(Excerpts from a dataset)

════

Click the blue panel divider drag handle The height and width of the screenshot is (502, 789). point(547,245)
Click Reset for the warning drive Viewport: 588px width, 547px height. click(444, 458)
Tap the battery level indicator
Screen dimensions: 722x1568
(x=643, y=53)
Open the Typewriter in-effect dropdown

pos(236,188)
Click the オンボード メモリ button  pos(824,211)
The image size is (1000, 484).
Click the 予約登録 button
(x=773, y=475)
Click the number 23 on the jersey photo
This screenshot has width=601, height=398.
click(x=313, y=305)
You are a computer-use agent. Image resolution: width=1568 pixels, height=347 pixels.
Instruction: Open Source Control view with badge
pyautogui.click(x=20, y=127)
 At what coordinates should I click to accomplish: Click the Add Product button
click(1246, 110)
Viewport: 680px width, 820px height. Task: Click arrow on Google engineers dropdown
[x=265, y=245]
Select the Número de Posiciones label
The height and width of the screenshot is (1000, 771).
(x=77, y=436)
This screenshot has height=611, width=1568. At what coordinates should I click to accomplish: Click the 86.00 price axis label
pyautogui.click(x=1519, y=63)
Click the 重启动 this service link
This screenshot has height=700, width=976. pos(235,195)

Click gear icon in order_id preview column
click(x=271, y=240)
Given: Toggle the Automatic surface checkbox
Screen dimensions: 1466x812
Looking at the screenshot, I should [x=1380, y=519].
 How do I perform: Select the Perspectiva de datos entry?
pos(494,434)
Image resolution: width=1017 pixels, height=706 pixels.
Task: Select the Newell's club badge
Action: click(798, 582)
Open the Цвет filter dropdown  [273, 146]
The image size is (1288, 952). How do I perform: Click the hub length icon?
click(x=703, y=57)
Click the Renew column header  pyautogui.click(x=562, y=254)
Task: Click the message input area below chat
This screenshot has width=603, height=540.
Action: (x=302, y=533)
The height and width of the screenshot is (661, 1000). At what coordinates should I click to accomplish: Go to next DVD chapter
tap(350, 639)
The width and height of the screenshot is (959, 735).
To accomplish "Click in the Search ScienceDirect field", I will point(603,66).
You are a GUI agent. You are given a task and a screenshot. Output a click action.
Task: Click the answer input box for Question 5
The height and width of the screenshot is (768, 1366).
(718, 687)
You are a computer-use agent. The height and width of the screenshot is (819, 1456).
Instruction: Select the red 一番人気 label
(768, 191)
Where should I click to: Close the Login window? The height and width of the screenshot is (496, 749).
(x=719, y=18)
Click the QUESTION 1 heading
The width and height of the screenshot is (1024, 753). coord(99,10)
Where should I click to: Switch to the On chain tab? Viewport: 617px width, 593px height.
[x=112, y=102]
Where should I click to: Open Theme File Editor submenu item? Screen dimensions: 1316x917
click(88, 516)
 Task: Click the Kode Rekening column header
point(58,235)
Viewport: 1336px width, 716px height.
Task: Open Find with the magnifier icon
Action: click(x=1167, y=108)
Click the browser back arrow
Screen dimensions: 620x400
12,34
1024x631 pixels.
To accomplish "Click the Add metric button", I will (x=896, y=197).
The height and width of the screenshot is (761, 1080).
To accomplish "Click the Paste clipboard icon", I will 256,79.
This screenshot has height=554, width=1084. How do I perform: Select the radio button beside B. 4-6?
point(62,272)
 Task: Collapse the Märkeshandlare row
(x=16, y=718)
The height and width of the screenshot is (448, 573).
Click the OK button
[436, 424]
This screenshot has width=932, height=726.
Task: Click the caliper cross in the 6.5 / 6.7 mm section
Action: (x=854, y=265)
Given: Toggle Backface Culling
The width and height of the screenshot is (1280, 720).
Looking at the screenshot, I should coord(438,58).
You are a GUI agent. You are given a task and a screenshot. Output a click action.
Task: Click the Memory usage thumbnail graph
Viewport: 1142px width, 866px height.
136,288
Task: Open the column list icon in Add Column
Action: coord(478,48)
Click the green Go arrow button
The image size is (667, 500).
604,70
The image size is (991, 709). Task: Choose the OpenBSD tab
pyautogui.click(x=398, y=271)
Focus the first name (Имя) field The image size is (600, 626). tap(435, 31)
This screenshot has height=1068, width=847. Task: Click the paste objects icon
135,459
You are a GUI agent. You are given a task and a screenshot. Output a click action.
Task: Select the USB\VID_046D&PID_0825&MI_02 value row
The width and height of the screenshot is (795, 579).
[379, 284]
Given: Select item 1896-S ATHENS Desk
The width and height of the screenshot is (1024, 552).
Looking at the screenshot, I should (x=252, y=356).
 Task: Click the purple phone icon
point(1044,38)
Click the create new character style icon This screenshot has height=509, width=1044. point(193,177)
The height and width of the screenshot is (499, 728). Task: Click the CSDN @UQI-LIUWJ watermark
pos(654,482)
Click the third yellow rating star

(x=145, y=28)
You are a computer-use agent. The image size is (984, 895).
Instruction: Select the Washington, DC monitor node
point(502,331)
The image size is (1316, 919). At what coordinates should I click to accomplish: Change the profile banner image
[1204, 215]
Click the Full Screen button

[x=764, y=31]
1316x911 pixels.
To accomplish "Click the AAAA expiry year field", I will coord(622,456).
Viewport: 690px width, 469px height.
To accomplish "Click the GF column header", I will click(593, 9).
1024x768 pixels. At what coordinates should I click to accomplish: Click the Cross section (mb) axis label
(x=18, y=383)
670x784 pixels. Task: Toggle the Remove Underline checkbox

════

Problem description – Look above and repeat, character for character, the lines from the first one to the line with "Click the number 23 on the jersey photo", counting both.

Output for this exercise –
Click the blue panel divider drag handle The height and width of the screenshot is (502, 789). point(547,245)
Click Reset for the warning drive Viewport: 588px width, 547px height. click(444, 458)
Tap the battery level indicator
Screen dimensions: 722x1568
(x=643, y=53)
Open the Typewriter in-effect dropdown

pos(236,188)
Click the オンボード メモリ button  pos(824,211)
The image size is (1000, 484).
Click the 予約登録 button
(x=773, y=475)
Click the number 23 on the jersey photo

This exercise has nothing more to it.